Short copy-pasteable matplotlib snippets for the common spine and grid styling patterns. Each recipe is the canonical dartwork-mpl look written as raw matplotlib — drop into any axes after plotting.

The wrappers dm.style_spines, dm.add_grid, and dm.minimal_axes were removed in 0.4.1 (#156); the curated kwargs that they encoded live here instead.

Publication grid

A subtle grid behind the data, in dartwork-mpl’s recommended gray. The set_axisbelow(True) call is what keeps lines and markers on top of the grid — it is easy to forget when writing ax.grid(...) directly.

ax.grid(
    True,
    which="major",
    color="dc.nordic1",
    alpha=0.3,
    linestyle="-",
    linewidth=0.5,
)
ax.set_axisbelow(True)

Minimal axes (Tufte style)

Top and right spines hidden, a light dashed y-grid for value estimation, and the remaining bottom/left spines drawn in a soft gray. Most publication figures use a variant of this pattern.

# Hide top and right spines
ax.spines["top"].set_visible(False)
ax.spines["right"].set_visible(False)

# Light dashed y-grid behind the data
ax.grid(
    True,
    axis="y",
    color="dc.nordic1",
    alpha=0.2,
    linestyle="--",
    linewidth=0.5,
)
ax.set_axisbelow(True)

# Soft gray bottom + left spines
for s in ("bottom", "left"):
    ax.spines[s].set_color("dc.nordic3")
    ax.spines[s].set_linewidth(0.5)

Thin gray spines

When you want all four spines visible but in dartwork-mpl’s recommended weight + color (typical for framed scientific figures).

for s in ax.spines.values():
    if s.get_visible():
        s.set_color("dc.nordic3")
        s.set_linewidth(0.5)

If you want only specific spines styled (e.g. left/bottom only), iterate over a name list instead:

for s in ("bottom", "left"):
    ax.spines[s].set_color("dc.ocean2")
    ax.spines[s].set_linewidth(1.0)

Hide top and right spines (one-liner)

The shortest path to “minimal” without the grid or recoloring:

ax.spines["top"].set_visible(False)
ax.spines["right"].set_visible(False)

Before / after — grouped bars

Drag the divider to see the exact same plotting code rendered with vanilla matplotlib defaults vs dm.style.use("report") + dm.simple_layout(fig, margin="2mm"). The bar values, labels, legend entries, and tick positions are byte-identical — only the rcParams, typography, and prop_cycle differ.

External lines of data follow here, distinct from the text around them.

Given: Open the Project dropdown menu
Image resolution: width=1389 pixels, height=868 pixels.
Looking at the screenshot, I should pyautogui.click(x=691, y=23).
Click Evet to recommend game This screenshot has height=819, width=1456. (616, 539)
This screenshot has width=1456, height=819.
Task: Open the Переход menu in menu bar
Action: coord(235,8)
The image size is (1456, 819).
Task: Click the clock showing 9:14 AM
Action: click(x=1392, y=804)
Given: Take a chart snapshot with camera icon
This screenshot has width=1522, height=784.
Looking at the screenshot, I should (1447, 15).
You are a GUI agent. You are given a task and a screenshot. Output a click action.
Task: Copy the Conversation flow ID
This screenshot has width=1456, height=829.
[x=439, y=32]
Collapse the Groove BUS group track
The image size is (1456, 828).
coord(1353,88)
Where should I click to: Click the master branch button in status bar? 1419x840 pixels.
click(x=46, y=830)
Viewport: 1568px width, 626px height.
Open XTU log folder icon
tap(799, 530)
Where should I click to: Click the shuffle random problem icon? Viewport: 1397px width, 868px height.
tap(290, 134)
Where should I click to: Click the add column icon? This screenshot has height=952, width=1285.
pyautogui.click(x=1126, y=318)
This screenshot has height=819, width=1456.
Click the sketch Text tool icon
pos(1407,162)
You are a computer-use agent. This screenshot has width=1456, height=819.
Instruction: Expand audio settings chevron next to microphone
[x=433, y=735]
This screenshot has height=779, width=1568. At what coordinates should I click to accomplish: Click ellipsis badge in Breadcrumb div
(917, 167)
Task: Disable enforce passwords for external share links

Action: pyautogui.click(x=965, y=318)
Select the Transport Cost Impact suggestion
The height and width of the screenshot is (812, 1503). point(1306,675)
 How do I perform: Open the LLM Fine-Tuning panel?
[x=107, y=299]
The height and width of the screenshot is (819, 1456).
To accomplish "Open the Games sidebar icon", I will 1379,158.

dartwork-mpl — Grouped bar with value labels
vanilla matplotlib — Grouped bar with value labels
vanilla dartwork

Before / after — stacked area

dartwork-mpl — Stacked area composition
vanilla matplotlib — Stacked area composition
vanilla dartwork

Why these are recipes, not functions

dartwork-mpl follows the utilities, not wrappers philosophy: thin matplotlib wrappers whose only contribution is default kwargs are a learning tax — every reader has to chase down what they expand to. Inlining the matplotlib calls keeps the project’s surface honest and the code self-explanatory. The recipes above preserve the curated values; nothing is lost.